» **Task**
Every line containing "text" should be copied out. Go through the entries and find them.

» **Records excerpted from a collection**

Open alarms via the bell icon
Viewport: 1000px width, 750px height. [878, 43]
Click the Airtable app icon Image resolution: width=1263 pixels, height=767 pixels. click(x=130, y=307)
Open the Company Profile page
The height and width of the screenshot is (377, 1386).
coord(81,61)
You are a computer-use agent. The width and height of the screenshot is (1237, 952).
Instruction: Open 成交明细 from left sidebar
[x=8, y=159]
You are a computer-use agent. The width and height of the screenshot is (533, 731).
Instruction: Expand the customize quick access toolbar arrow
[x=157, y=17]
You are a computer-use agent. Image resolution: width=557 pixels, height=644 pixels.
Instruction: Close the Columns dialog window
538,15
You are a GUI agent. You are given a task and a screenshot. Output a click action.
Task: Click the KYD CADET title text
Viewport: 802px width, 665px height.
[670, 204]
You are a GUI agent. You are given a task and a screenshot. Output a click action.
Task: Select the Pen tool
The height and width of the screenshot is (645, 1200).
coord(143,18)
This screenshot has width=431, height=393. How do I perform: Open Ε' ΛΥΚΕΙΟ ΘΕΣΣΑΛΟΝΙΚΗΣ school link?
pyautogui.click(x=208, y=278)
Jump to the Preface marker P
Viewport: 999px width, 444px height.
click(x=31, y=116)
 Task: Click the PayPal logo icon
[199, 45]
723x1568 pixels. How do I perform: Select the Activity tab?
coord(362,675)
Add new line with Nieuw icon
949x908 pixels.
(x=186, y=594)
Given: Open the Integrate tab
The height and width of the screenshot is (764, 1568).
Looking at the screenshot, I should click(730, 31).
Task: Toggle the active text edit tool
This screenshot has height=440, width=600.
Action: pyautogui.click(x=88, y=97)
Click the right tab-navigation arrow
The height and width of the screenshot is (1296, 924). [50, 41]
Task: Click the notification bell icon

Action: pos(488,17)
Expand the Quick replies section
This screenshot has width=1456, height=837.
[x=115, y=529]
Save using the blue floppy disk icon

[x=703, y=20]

» **Exercise result**
Task: Click the KYD CADET title text
Task: Toggle the active text edit tool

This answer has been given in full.